Place your hands on the floor and bring your knees in to your chest one at a time. To bring the legs off the floor keep shifting your body weight forward over your hands until your feet start to leave the floor and continue kicking!

Move #5

Horizontal Donkey Kicks

This is the ultimate butt isolating exercise! When you kick the leg back and upwards it works the bottom of your glutes and when you bring your leg around to the side it works into the side of the glute. You can do this with or without a pilates ball but I prefer to squeeze one to get the hamstrings involved (you can make it harder by holding a dumbbell instead). Starting on your hands and knees tuck a pilates ball behind on knee and squeeze tight. From here, use your butt muscles to raise that heel towards the ceiling (standard donkey kick). Without bringing your leg back down, bring your knee towards your shoulder so that your shin bone is parallel to the floor, return back to the donkey kick position and then repeat. Try 10 to 15 reps on each leg.

Move #6

Lateral Moving Plyo Push-Ups

Perform an explosive push-up (can be done with straight legs or from knees), but on the push, jump to one side and as you land bring yourself into another push-up that pushes straight back to the other side again.
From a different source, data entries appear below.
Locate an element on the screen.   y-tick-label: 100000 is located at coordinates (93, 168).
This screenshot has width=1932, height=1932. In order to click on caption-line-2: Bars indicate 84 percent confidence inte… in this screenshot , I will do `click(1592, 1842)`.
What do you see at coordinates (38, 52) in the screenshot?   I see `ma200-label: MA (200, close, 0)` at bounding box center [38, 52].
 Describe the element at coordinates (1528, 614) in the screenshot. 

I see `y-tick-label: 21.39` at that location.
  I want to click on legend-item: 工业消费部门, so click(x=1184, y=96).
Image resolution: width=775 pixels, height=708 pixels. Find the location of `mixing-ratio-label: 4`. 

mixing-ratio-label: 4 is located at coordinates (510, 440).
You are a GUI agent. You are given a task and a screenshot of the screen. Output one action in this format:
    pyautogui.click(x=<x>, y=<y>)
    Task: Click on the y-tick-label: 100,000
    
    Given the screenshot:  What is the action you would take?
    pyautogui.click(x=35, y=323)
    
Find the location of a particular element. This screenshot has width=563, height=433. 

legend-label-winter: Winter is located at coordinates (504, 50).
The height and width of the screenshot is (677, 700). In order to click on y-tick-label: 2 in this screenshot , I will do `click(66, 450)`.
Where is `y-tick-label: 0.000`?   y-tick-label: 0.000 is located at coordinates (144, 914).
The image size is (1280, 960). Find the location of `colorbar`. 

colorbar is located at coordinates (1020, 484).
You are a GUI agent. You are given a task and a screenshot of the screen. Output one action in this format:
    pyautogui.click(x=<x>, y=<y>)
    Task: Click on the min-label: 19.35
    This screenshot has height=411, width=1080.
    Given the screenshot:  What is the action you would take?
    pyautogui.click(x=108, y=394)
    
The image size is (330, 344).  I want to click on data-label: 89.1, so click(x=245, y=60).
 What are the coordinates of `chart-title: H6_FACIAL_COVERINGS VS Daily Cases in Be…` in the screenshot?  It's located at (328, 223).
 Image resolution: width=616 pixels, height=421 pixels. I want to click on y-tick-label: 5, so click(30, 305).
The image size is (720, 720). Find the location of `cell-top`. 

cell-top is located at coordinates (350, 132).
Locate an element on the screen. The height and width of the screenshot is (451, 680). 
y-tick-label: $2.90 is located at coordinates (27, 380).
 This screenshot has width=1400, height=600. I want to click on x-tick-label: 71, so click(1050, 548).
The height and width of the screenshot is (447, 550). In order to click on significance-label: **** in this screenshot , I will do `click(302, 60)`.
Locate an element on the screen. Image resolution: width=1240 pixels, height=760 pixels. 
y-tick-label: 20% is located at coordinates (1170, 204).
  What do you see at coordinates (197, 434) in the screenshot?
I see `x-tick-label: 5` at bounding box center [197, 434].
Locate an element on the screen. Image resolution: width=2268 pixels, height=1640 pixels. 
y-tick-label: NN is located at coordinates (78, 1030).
If this is too difficult, try walking your hands across and back between the press ups instead of jumping.

Move #7

Shoulder Touch Squat Thrusts

This is a fast fat burner hitting your core and legs hard. Start in a straight arm plank (push-up position), pushing off hard with your arms land in a deep squat position and bring your hands up to touch your shoulders, spring back out of the squat into the plank position and repeat. Try to keep this up without resting for 30 seconds.

Move #8

Single Arm Mountain Climbers

Start with your hands on the floor, alternating your knees in to your chest. Transfer your weight to one side so that one hand on the floor is between your shoulders and bring the other hand off. The hand that is off the floor should move in a running motion and your legs should keep cycling towards your chest. Jog your legs in 3-4 times and then switch hands. Don’t let your legs lose their rhythm! Keep this going for at least thirty seconds.